The story is as bleak as it comes, and the statement it makes about humanity is dark, but it's worth the read. 


Nihilism is tough to pull off in an RPG.  RPGs, and games in general, are typically purpose based, making nihilism difficult to portray in any sort of meaningful sense.  How do you build a system around a lack of purpose?  The two concepts seem fundamentally at odds.  To a certain extent, you can put Call of Cthulhu in the category, where "victory" means surviving without going insance, but the "Game" aspect creeps in, meaning you have to give them some sort of satisfaction, some closure.  Even so, it's tough to take CoC seriously in a nihilistic sense, when there are tentacled monsters popping out of cupboards and such.  Lovecraft's nihilims was all about subtext and that's nigh impossible to allow to shine through in an RPG. 

Twilight 2000, though.  Now that was a Nihilistic RPG.  You play a soldier, stuck in Europe as a war nobody cares about anymore slowly grinds to a halt, not because of a lack of will, but merely a lack of supplies.  I played this a couple of times in High School, and haven't played since, so I'm not sure if the impact this game had on my design of From the Ashes was based more on GDW's design or my GM's own nihilistic tendancies.  We played for several months, as our party first tried simply to survive, until we were able to find some measure of safety with a group of people, and we fought off intruders, scavenged for supplies and tried to rebuild society, at least within our own little part of the earth.

And then we died of radiation poisoning.

Seriously, that was it.  We turned right when we should have turned left, and stumbled into a hot zone, and three sessions later, we were all dead. 

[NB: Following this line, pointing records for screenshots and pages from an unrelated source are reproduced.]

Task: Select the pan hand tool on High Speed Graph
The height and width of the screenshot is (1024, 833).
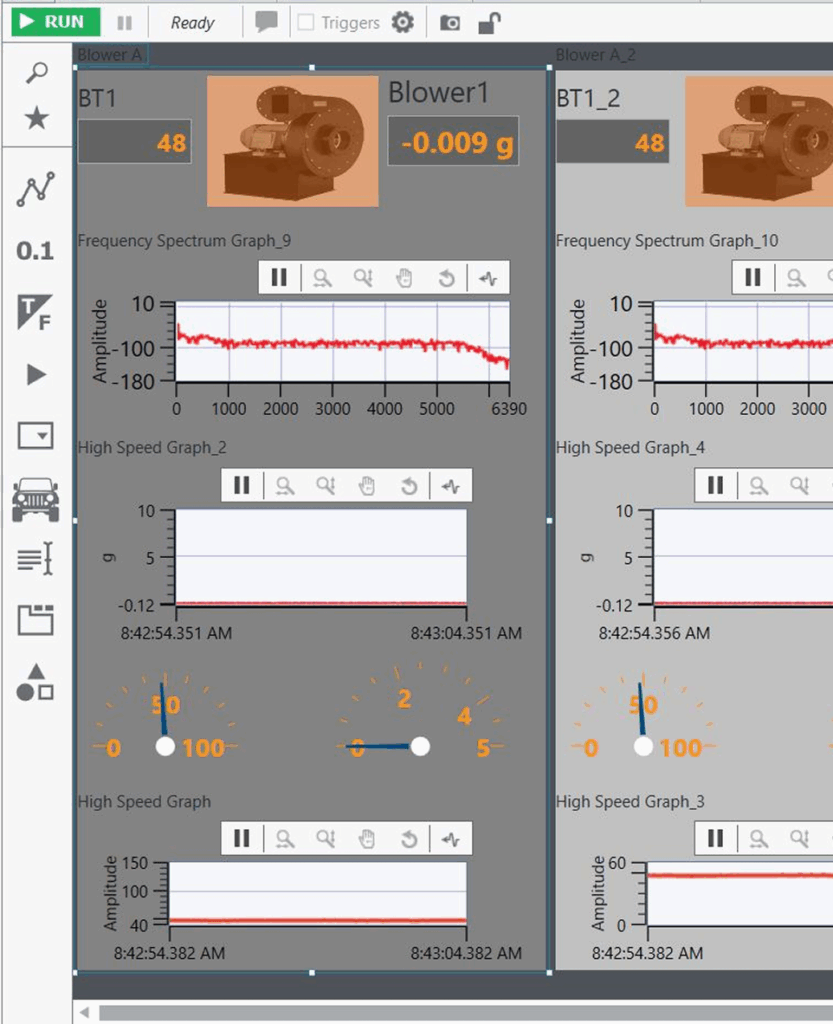Action: [367, 839]
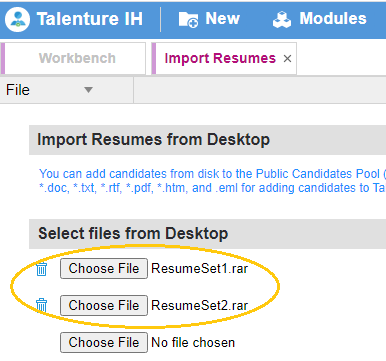Choose File button showing No file chosen

tap(104, 342)
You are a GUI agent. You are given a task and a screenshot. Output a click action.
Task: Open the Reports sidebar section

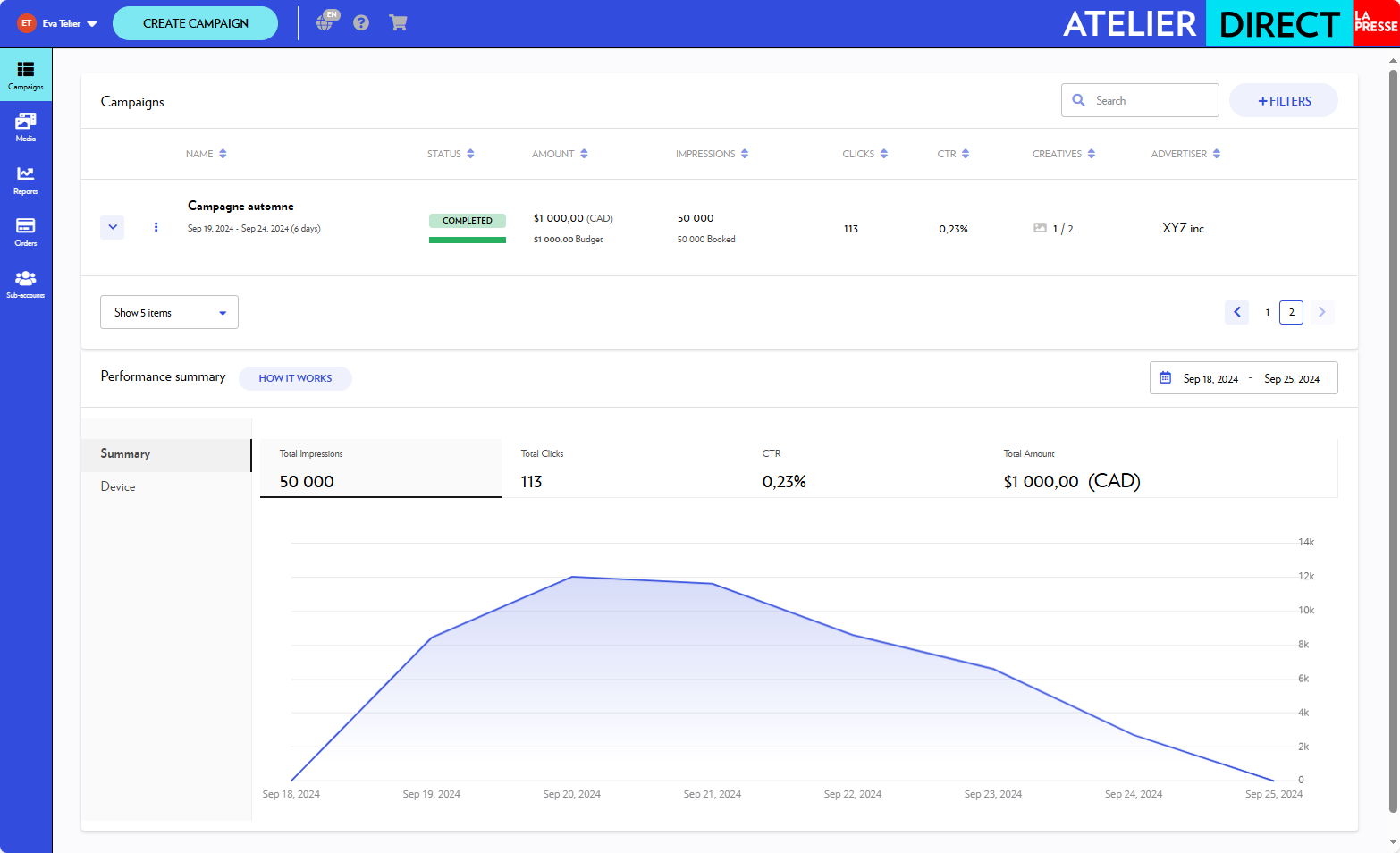tap(25, 180)
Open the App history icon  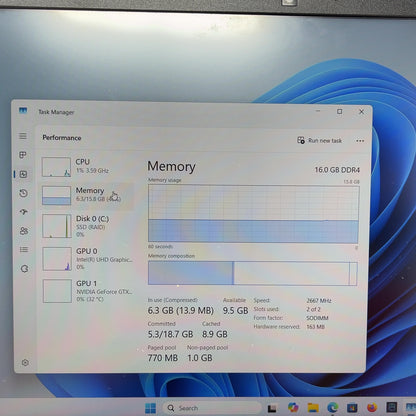(23, 193)
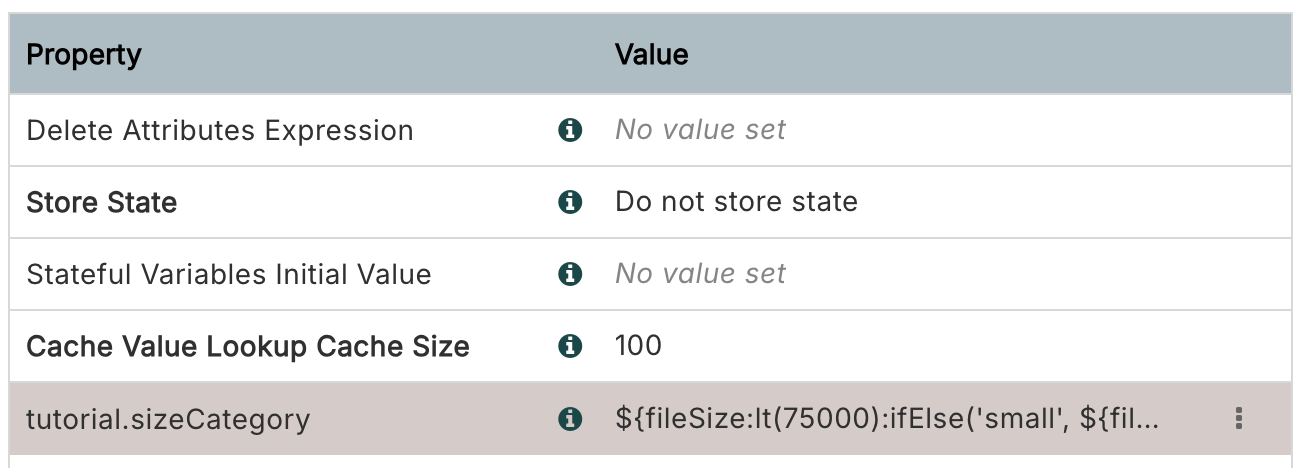The image size is (1308, 468).
Task: Show info for Delete Attributes Expression
Action: [x=570, y=130]
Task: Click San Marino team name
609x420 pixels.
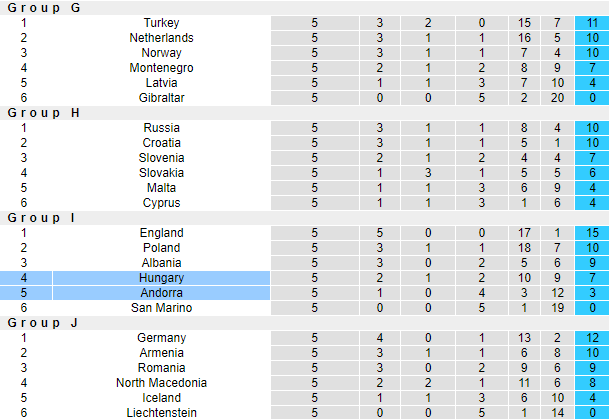Action: (161, 308)
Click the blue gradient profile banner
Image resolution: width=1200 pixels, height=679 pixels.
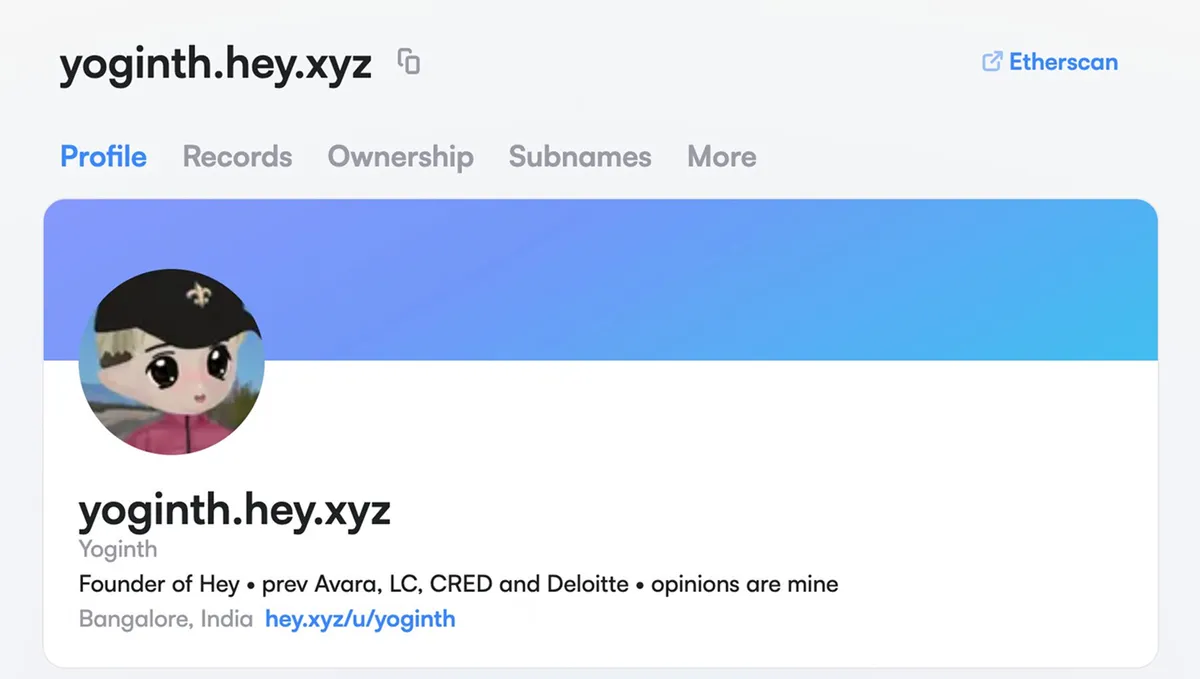[700, 280]
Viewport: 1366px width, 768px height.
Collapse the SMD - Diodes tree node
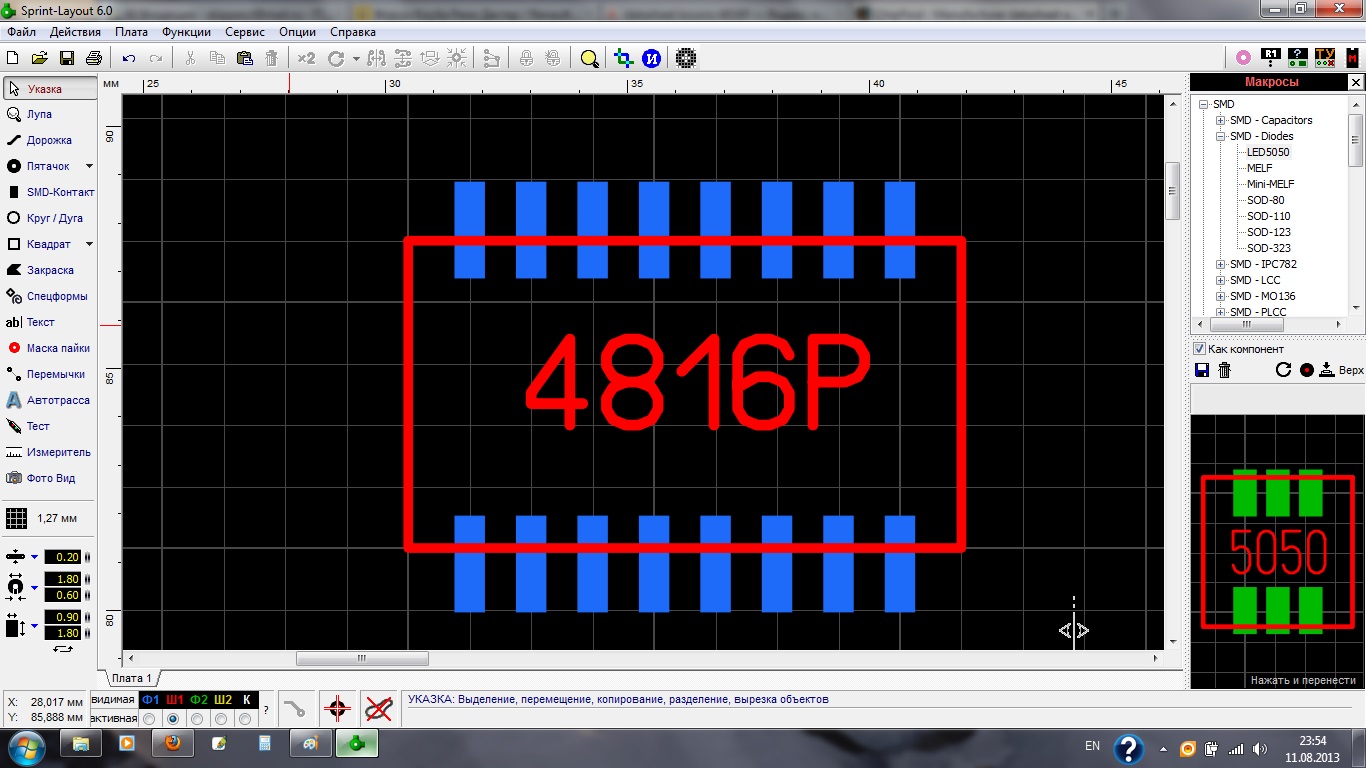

I don't think From the Ashes is a fundamentally nihilistic game.  Or at least, it doesn't have to be - it's not designed to be.  Are you going to die?  Yes.  Absolutely.  There is no retirement for these characters.  They are agents of change, as society digs itself out of the rubble, and they burn themselves out affecting that change.  They flare brightly and then they burn out.  The idea is to shape the world around them before they go, and that, I think, gives more purpose to a game than a hundred plundered dungeons, or a thousand slain dragons.




1 comment:

  1. I've been thinking about your idea for a PC burn out (10th level = death) rule ever since you first mentioned it.

    I can see how some players might find it irksome to have their character run into a brick wall of death at the end of their career. I'd rather they had feelings of resignation as opposed to hopelessness. Instead of a wall of death, maybe an ever increasing chance of death would be easier to swallow. So I started mulling over different tweaks to the rule and the flavor text that describes how it ties into the apocalyptic setting.

    These are the two that I like best. Not sure if you'll be interested, but I thought I'd share.

    1. Roll percentage dice (or something) at the end of each session. If you roll a number at or below your level, then your character is wasting away and will die at some point next session. Roll on the "Tragic Death Chart" to see how it happens. Radiation poisoning, mutant virus, the bacteria in your gut mutate and become flesh eating, severe allergic reaction to mutant pollen, mutant parasites increase the pressure in your head until it pops, ect.

    Pretty bleak, but you have that last session where you can try to go out in a blaze of glory before the illness gets you.


    2. PCs are the warrior class of their tribe. They are selected or volunteer at a certain age to bond with a certain parasite/symbiont. At certain times in it's life cycle the creature forces mutations upon it's host (level up). The "Wave of Mutatilation" has an ever increasing chance of killing the host each time, but if they survive they grow in power and gain status within the tribe. Instead of certain death after level 9 there is only an extremely high chance of death, and those who survive to level 10 are taken over puppet-like by the creature and become NPCs.

    Who knows what their agenda is, or how long they have before the host body expires?